* **Belge alıntısı**:
==============================

SPOILER (Öz Türkçe: şaşırtmacabozguncusu) içeren bazı sorular:
* Karanlık tarafın en güçlü adamı Snoke, sıkmak için kesilmiş portakal gibi ortasından ikiye bölünüp ne kolay ölüverdi, adamı daha doğru dürüst tanıyamadık bile, bu kadar mıydı? Havalandırılmayan yerlerde kala kala düşünemez olmuş bu karanlıklar, o tuzağa öyle düşülür mü? Sanki yönetmen "Valla benden öncekiler Snoke diye bir karakter sıçmış, kesiyorum ben bunu izninizle" der gibiydi...
* Benicio Del Toro'nun oynadığı hırsız karakterinin ne işi vardı filmde? Finn ve Rose'a birtakım abi nasihatleri verip sosyal mesaj kastı, eyvallah, eksik olmasın, ama final sekansında çok gereksiz değil miydi? Sanki adam "Sizin filmde serseri-karizmatik olup da sonradan vicdana gelen bir adam eksik. Bi' Han Solo değiliz ama bizim de hastamız çoktur" havalarıyla Harrison Ford'luk taslıyor gibiydi...
- Bu Harrison Ford'un serseri gülüşü nasıl yapılıyodu ki?
Puan: 65 (Yorumlarda çok söverseniz, evimi meşalelerle basacak gibi olursanız 70'e çıkarırım)
Parti (The Party) - Tek mekanlı, az süreli, renksiz, kelepir film...
Bir Hayalimiz Vardı filmi oldukça beğenilen Sally Potter 5 yıl sonra bu filmle karşımıza çıkıyor ve karakterleri eşit derecede önemli olan şu insanları bi' güzel oynatıyor: Patricia Clarkson, Bruno Ganz, Cherry Jones, Emily Mortimer, Cillian Murphy, Kristin Scott Thomas, Timothy Spall…Tek mekanda ve 71 dakikada geçip giden siyah beyaz filmin çekimlerinin iki haftada tamamlanıvermesi buraya ıvır zıvır bilgi olarak ekleniyor ve hep beraber "Oh, filmi çekmek de amma kolaymış ha!" diyoruz.
Sağlık Bakanının verdiği parti için randevu almamız gerekiyor mu?
Yeni Sağlık Bakanı Janet (K. S. Thomas) bunu kutlamak için arkadaşlarını çağırıyor, kocası da nedense mutsuz… Zamanında aynı feminist hareketten oldukları April (Patricia Clarkson) ona laf sokup duruyor derken işler karışıyor. Filmin ismindeki 'parti' iki anlamda da kullanılıyor. Hem bir ev partisi, hem de siyasi anlamda parti... Genelde bir arkadaş topluluğu olunca erkekler olarak siyaset konuştuğunu sanarız da ortamdaki kadınları dışlarız ya, bu filmde siyaseti kadınlar yapıyor.

==============================

* **Veri içeriği**:
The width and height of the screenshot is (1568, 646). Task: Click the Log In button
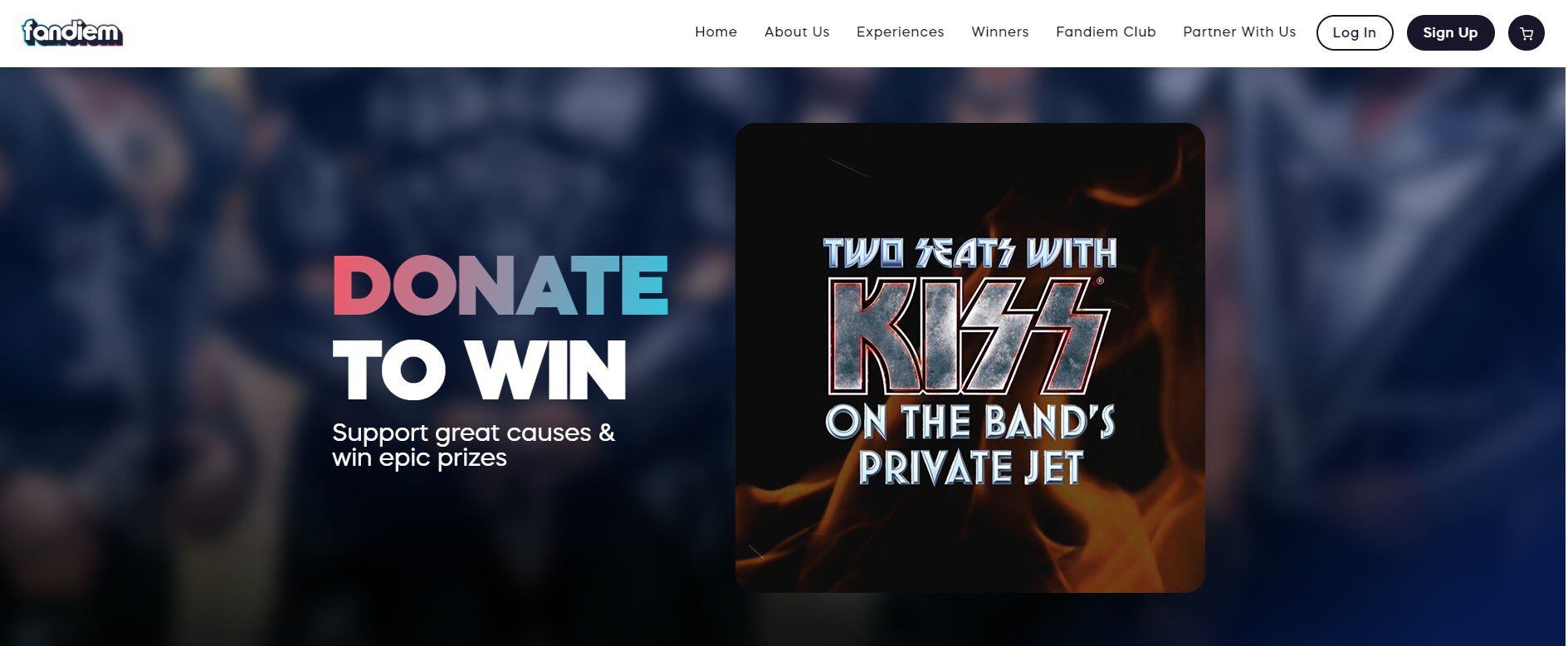coord(1354,33)
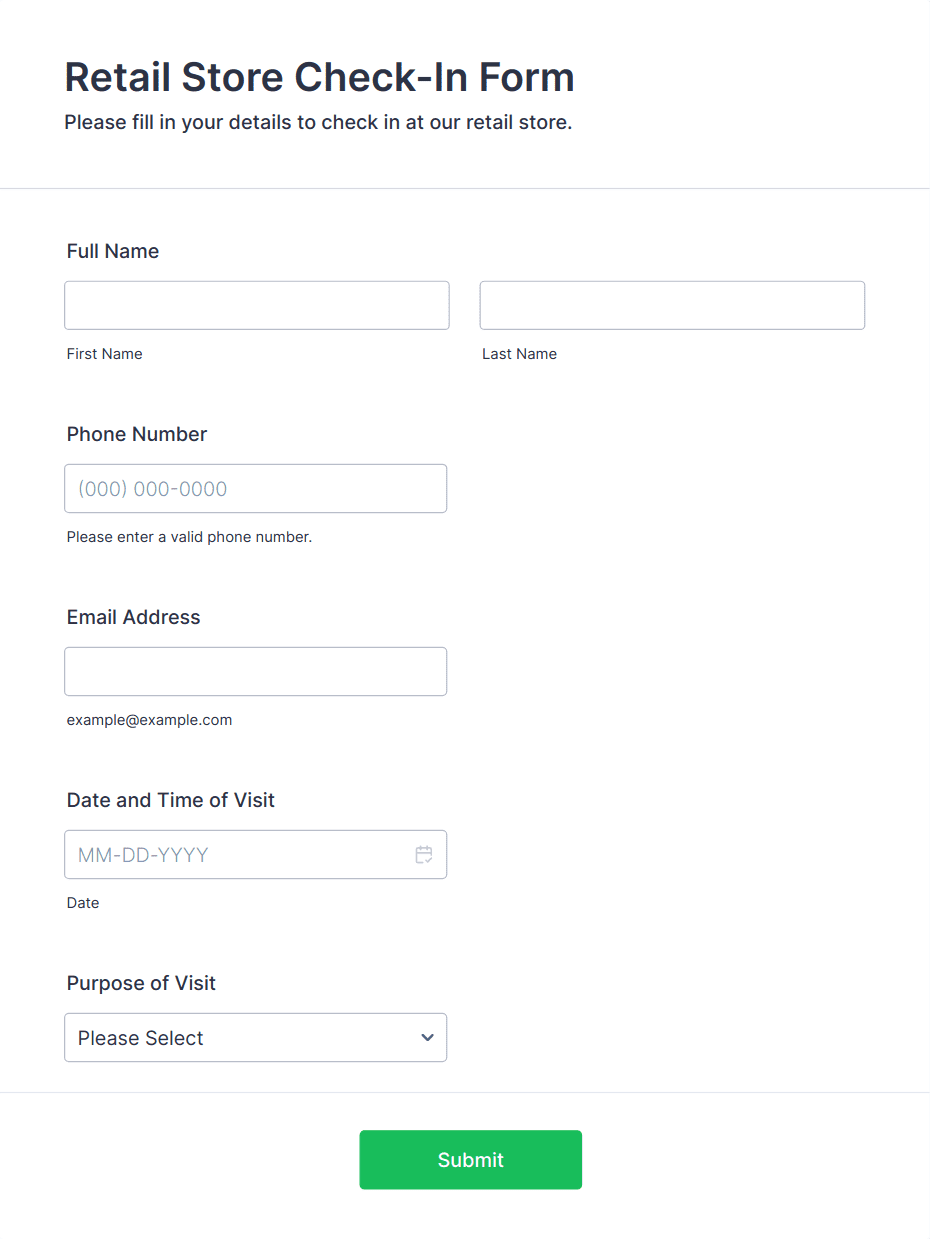
Task: Click the 'Date' sublabel under date field
Action: [83, 903]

==============================

* **Görev listesi**:
a – Şu ifadelerin film yazısıyla uyuşup uyuşmadığını evet ya da hayır diyerek belirtin ve her biri için yazıdaki belirleyici sözleri aynen alıntılayın: (i) Parti filmi renkli çekilmiştir. (ii) Parti filmi 71 dakika sürer. (iii) Parti filminin çekimleri üç haftada tamamlanmıştır.
b – Film yazısındaki "Parti (The Party)" ifadesinden "almamız gerekiyor mu?" ifadesine kadar olan bölümü, "Sally Potter" yerine "yönetmen Sally Potter" koyarak yeniden yazın.

* **Görevlerin yanıtları**:
a –
(i) Hayır: "siyah beyaz filmin"
(ii) Evet: "71 dakikada geçip giden"
(iii) Hayır: "çekimlerinin iki haftada tamamlanıvermesi"

b –
Parti (The Party) - Tek mekanlı, az süreli, renksiz, kelepir film...
Bir Hayalimiz Vardı filmi oldukça beğenilen yönetmen Sally Potter 5 yıl sonra bu filmle karşımıza çıkıyor ve karakterleri eşit derecede önemli olan şu insanları bi' güzel oynatıyor: Patricia Clarkson, Bruno Ganz, Cherry Jones, Emily Mortimer, Cillian Murphy, Kristin Scott Thomas, Timothy Spall…Tek mekanda ve 71 dakikada geçip giden siyah beyaz filmin çekimlerinin iki haftada tamamlanıvermesi buraya ıvır zıvır bilgi olarak ekleniyor ve hep beraber "Oh, filmi çekmek de amma kolaymış ha!" diyoruz.
Sağlık Bakanının verdiği parti için randevu almamız gerekiyor mu?